Reproduce the following entries word for word, starting at the line containing "Open the 总体趋势 tab" and ending at the line containing "click(69, 378)", both included.

--------------------------------

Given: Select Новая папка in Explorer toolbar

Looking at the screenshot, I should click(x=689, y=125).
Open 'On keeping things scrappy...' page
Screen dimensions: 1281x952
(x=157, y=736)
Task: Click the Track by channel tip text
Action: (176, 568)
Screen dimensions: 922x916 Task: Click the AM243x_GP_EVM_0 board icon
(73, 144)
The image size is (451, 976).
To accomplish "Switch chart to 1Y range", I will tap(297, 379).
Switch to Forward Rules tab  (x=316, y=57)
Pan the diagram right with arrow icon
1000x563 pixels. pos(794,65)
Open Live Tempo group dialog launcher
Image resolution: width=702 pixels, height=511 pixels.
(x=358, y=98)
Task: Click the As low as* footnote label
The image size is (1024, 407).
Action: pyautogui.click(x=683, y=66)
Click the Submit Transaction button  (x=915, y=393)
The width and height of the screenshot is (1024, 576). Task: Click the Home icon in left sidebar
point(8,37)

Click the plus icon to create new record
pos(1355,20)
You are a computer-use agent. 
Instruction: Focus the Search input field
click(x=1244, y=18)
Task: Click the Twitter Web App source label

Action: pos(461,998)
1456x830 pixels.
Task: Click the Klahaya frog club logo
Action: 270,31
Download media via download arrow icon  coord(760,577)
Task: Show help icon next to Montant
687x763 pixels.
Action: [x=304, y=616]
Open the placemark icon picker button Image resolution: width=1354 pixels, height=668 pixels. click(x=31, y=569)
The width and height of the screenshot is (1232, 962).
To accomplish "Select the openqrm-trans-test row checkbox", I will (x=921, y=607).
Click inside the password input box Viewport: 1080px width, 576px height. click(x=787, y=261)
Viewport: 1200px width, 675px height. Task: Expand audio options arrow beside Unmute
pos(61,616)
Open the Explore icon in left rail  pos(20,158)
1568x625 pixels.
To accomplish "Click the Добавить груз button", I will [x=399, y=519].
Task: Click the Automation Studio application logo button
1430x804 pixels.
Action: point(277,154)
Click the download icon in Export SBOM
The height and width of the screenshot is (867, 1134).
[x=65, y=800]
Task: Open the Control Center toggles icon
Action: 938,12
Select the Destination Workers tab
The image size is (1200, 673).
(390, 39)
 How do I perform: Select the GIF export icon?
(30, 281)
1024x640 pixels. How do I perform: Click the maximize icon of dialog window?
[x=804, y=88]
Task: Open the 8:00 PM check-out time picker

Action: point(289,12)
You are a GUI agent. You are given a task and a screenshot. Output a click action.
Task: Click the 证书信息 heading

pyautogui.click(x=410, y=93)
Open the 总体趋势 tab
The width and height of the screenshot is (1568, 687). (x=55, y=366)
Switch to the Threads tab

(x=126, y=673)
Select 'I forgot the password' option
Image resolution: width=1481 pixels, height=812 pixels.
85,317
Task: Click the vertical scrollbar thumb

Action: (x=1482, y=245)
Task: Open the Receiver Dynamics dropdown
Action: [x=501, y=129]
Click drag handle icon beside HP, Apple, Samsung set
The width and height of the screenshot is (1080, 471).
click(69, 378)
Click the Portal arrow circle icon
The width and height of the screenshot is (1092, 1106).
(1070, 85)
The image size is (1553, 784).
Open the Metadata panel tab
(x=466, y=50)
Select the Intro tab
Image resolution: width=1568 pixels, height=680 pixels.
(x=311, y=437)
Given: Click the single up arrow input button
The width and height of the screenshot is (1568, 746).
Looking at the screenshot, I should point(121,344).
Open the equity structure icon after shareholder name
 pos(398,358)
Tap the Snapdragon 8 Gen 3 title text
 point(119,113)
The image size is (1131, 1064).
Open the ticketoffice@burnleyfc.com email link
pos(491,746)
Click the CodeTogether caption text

--------------------------------

### Task output
Open the 总体趋势 tab
The width and height of the screenshot is (1568, 687). (x=55, y=366)
Switch to the Threads tab

(x=126, y=673)
Select 'I forgot the password' option
Image resolution: width=1481 pixels, height=812 pixels.
85,317
Task: Click the vertical scrollbar thumb

Action: (x=1482, y=245)
Task: Open the Receiver Dynamics dropdown
Action: [x=501, y=129]
Click drag handle icon beside HP, Apple, Samsung set
The width and height of the screenshot is (1080, 471).
click(69, 378)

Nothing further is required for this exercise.